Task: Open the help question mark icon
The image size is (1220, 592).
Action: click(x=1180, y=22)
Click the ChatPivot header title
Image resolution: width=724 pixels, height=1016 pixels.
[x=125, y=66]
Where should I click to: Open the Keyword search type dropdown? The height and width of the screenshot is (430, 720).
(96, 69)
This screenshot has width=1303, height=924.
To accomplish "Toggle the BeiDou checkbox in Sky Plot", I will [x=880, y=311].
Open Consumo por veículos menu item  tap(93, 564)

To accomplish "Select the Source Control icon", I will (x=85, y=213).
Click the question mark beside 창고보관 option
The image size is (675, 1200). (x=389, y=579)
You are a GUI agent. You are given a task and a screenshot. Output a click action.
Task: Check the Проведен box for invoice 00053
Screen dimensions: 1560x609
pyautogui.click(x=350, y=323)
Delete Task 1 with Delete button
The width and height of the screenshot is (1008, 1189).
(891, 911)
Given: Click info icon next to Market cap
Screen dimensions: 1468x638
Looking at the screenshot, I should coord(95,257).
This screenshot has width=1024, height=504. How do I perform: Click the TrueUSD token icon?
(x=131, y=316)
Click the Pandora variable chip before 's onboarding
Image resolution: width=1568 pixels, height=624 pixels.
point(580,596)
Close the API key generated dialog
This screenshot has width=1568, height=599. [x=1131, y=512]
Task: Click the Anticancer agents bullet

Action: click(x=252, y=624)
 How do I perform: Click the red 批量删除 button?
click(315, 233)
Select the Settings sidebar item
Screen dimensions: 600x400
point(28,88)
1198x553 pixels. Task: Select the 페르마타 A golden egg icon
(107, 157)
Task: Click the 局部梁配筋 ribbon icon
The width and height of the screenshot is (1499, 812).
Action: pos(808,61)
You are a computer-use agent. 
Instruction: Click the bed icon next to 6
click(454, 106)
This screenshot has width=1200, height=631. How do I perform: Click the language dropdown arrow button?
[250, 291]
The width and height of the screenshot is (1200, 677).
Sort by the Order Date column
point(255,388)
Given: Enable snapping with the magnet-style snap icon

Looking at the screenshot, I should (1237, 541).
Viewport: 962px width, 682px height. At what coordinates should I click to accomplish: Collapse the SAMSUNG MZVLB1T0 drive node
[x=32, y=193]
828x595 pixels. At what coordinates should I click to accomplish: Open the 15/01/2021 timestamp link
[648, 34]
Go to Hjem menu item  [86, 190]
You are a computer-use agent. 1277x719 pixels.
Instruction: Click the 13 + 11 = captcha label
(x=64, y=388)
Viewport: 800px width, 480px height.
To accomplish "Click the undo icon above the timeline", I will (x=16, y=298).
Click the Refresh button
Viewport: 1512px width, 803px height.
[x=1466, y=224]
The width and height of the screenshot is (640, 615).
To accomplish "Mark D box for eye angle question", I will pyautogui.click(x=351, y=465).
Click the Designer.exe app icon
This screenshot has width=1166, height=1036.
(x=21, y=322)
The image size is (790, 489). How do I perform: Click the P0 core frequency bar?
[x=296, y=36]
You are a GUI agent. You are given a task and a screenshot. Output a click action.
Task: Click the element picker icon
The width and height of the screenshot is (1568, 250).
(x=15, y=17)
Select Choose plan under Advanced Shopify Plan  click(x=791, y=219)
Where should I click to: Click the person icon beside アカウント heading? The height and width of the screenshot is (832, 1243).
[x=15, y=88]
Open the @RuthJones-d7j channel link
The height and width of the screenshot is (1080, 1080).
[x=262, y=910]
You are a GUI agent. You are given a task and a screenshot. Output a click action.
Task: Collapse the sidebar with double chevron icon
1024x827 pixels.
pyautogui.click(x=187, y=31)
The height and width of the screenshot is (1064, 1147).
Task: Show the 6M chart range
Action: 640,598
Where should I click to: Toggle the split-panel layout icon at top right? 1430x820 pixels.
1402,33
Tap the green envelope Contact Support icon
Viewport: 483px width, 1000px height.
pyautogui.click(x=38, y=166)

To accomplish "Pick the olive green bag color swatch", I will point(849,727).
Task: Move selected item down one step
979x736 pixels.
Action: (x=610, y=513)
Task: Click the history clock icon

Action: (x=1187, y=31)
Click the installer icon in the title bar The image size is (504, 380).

--------------------------------------------------

_AIM OF THE TASK_
Give every line of the material again, exactly as it reads.

_RESPONSE TO THIS TASK_
Task: Open the help question mark icon
The image size is (1220, 592).
Action: click(x=1180, y=22)
Click the ChatPivot header title
Image resolution: width=724 pixels, height=1016 pixels.
[x=125, y=66]
Where should I click to: Open the Keyword search type dropdown? The height and width of the screenshot is (430, 720).
(96, 69)
This screenshot has width=1303, height=924.
To accomplish "Toggle the BeiDou checkbox in Sky Plot", I will [x=880, y=311].
Open Consumo por veículos menu item  tap(93, 564)

To accomplish "Select the Source Control icon", I will (x=85, y=213).
Click the question mark beside 창고보관 option
The image size is (675, 1200). (x=389, y=579)
You are a GUI agent. You are given a task and a screenshot. Output a click action.
Task: Check the Проведен box for invoice 00053
Screen dimensions: 1560x609
pyautogui.click(x=350, y=323)
Delete Task 1 with Delete button
The width and height of the screenshot is (1008, 1189).
(891, 911)
Given: Click info icon next to Market cap
Screen dimensions: 1468x638
Looking at the screenshot, I should coord(95,257).
This screenshot has width=1024, height=504. How do I perform: Click the TrueUSD token icon?
(x=131, y=316)
Click the Pandora variable chip before 's onboarding
Image resolution: width=1568 pixels, height=624 pixels.
point(580,596)
Close the API key generated dialog
This screenshot has width=1568, height=599. [x=1131, y=512]
Task: Click the Anticancer agents bullet

Action: click(x=252, y=624)
 How do I perform: Click the red 批量删除 button?
click(315, 233)
Select the Settings sidebar item
Screen dimensions: 600x400
point(28,88)
1198x553 pixels. Task: Select the 페르마타 A golden egg icon
(107, 157)
Task: Click the 局部梁配筋 ribbon icon
The width and height of the screenshot is (1499, 812).
Action: pos(808,61)
You are a computer-use agent. 
Instruction: Click the bed icon next to 6
click(454, 106)
This screenshot has width=1200, height=631. How do I perform: Click the language dropdown arrow button?
[250, 291]
The width and height of the screenshot is (1200, 677).
Sort by the Order Date column
point(255,388)
Given: Enable snapping with the magnet-style snap icon

Looking at the screenshot, I should (1237, 541).
Viewport: 962px width, 682px height. At what coordinates should I click to accomplish: Collapse the SAMSUNG MZVLB1T0 drive node
[x=32, y=193]
828x595 pixels. At what coordinates should I click to accomplish: Open the 15/01/2021 timestamp link
[648, 34]
Go to Hjem menu item  [86, 190]
You are a computer-use agent. 1277x719 pixels.
Instruction: Click the 13 + 11 = captcha label
(x=64, y=388)
Viewport: 800px width, 480px height.
To accomplish "Click the undo icon above the timeline", I will (x=16, y=298).
Click the Refresh button
Viewport: 1512px width, 803px height.
[x=1466, y=224]
The width and height of the screenshot is (640, 615).
To accomplish "Mark D box for eye angle question", I will pyautogui.click(x=351, y=465).
Click the Designer.exe app icon
This screenshot has width=1166, height=1036.
(x=21, y=322)
The image size is (790, 489). How do I perform: Click the P0 core frequency bar?
[x=296, y=36]
You are a GUI agent. You are given a task and a screenshot. Output a click action.
Task: Click the element picker icon
The width and height of the screenshot is (1568, 250).
(x=15, y=17)
Select Choose plan under Advanced Shopify Plan  click(x=791, y=219)
Where should I click to: Click the person icon beside アカウント heading? The height and width of the screenshot is (832, 1243).
[x=15, y=88]
Open the @RuthJones-d7j channel link
The height and width of the screenshot is (1080, 1080).
[x=262, y=910]
You are a GUI agent. You are given a task and a screenshot. Output a click action.
Task: Collapse the sidebar with double chevron icon
1024x827 pixels.
pyautogui.click(x=187, y=31)
The height and width of the screenshot is (1064, 1147).
Task: Show the 6M chart range
Action: 640,598
Where should I click to: Toggle the split-panel layout icon at top right? 1430x820 pixels.
1402,33
Tap the green envelope Contact Support icon
Viewport: 483px width, 1000px height.
pyautogui.click(x=38, y=166)

To accomplish "Pick the olive green bag color swatch", I will point(849,727).
Task: Move selected item down one step
979x736 pixels.
Action: (x=610, y=513)
Task: Click the history clock icon

Action: (x=1187, y=31)
Click the installer icon in the title bar The image size is (504, 380).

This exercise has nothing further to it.